NYSE Floor Brokers Get Ready for Algo Trading Kickoff

The New York Stock Exchange will begin rolling out algorithmic trading functionality for its floor brokers over the next few weeks. The arrival of algo trading on brokers’ handheld trading devices removes a major handicap floor brokers have faced since the NYSE began going auto-ex in 2006.

The NYSE is launching this algo initiative “so floor brokers can be competitive with all market participants,” said Michael Rutigliano, vice president and broker liaison at the exchange. The algos for floor brokers, engineered over several months by Pragma Financial Systems, offer parity and pegging functionality.

The four core Pragma algos are volume-weighted-average-price, percentage-of-volume, arrival price and adaptive strategies. Floor brokers can set aggression-level and time parameters within these strategies. They can continue to peg their orders to the NYSE best bid or offer or, now, benchmark strategies to the NBBO (national best bid or offer).

Richard Rosenblatt, an executive floor governor at the NYSE and founder of institutional broker Rosenblatt Securities, one of the two firms currently testing the new algorithms, believes the algos will help floor brokers represent their clients electronically better than they previously could have. “The algos will, for the first time, give agents a functionality they never could have had manually,” he said. What floor brokers are gaining, he added, is the ability to represent orders at multiple price points and participate in more volume.

The individual orders sent out by these algos will be e-Quotes, which means they will have trading parity on the NYSE. Algos sent to the exchange from off-floor don’t have parity and must wait in line to execute if they’re at the same price. The NYSE’s parity rules dictate how incoming marketable orders are allocated.
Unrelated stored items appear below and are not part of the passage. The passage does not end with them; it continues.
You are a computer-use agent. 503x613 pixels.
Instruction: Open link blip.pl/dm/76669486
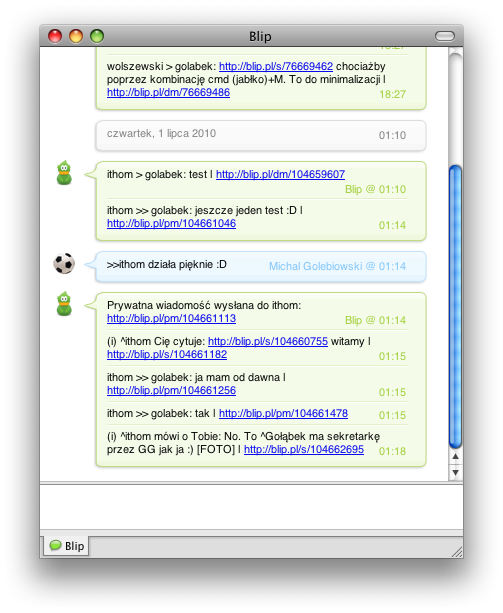tap(168, 92)
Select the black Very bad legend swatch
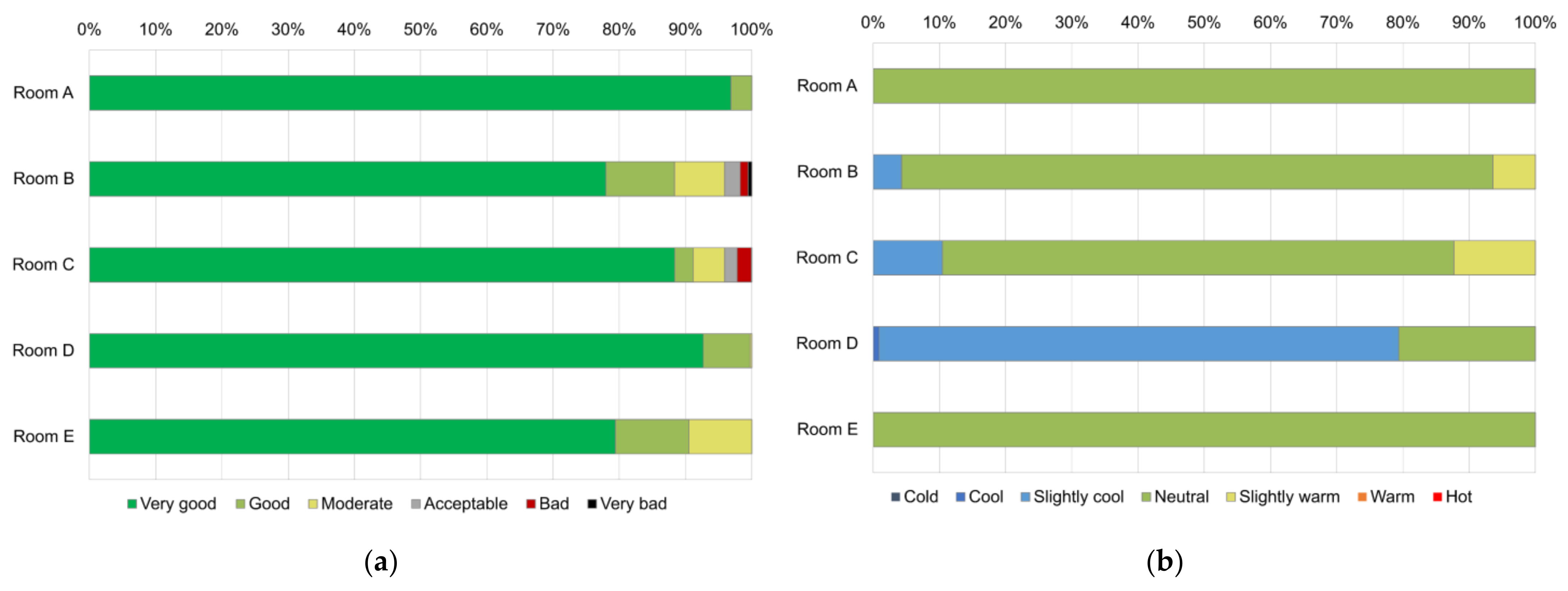This screenshot has width=1568, height=591. tap(592, 504)
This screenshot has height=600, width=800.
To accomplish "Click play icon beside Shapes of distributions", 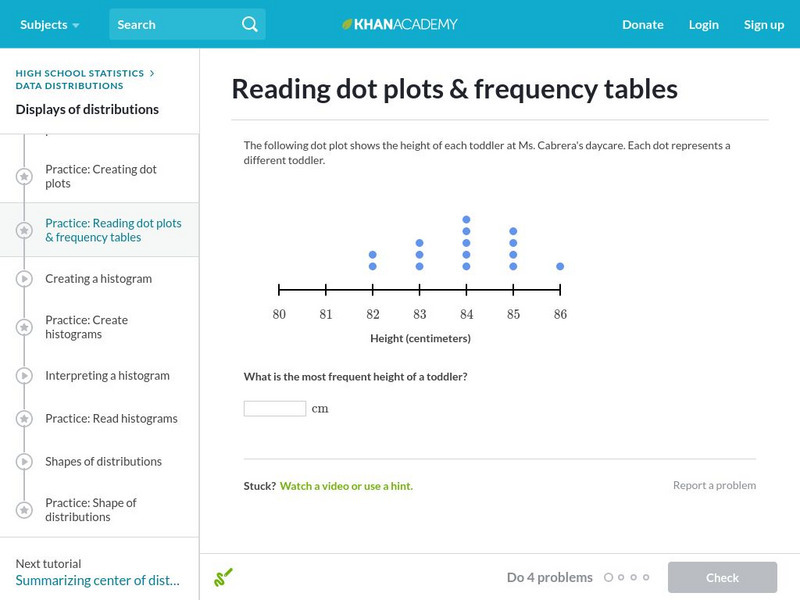I will pos(24,462).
“Algos on the handhelds will be a nice complement to the tools we already have,” said Donato J. Cuttone, vice chairman of institutional broker Cuttone & Co. “The parity feature of NYSE algos is a fantastic advantage.” He added that floor brokers, to be competitive in a fragmented listed market, must now use all of the tools available on their handhelds to access the NYSE, as well as additional tools from their booths to trade in other venues.

Upstairs brokers already use algos to access the New York market. Floor brokers, who now represent only 6 percent of NYSE volume, down from double digits two years ago, can use third-party algos to access the NYSE as well as other market centers from their booths. However, floor brokers thus far haven’t been able to send out algorithmic orders from their handhelds–which is their primary trading tool.

The new algos will, effectively, relegate the CAP, or convert-and-parity, orders floor brokers currently use to go along with NYSE volume to the scrapheap of Hybrid history. The CAP orders are widely considered ineffectual by floor brokers.

Pragma, a quantitative technology firm that provides algos mainly to brokers, was contracted earlier this year to devise these algos. The NYSE, meanwhile, launched an algo committee of high-frequency algorithmic users from the floor to help guide the process. The brokers gave Pragma feedback about “tailoring the algos to the special requirements of the floor broker community,” said David Mechner, president of the New York-based Pragma.

A Pragma team of technologists worked on the design, integration and testing of the algorithms over the past few months. The algos will be available to floor broker members of the algo committee over the next week or so. Within several weeks, they should be available to all floor brokers on their handhelds, according to the exchange. The NYSE expects to supplement the slate of Pragma algos with algos from another firm later this summer.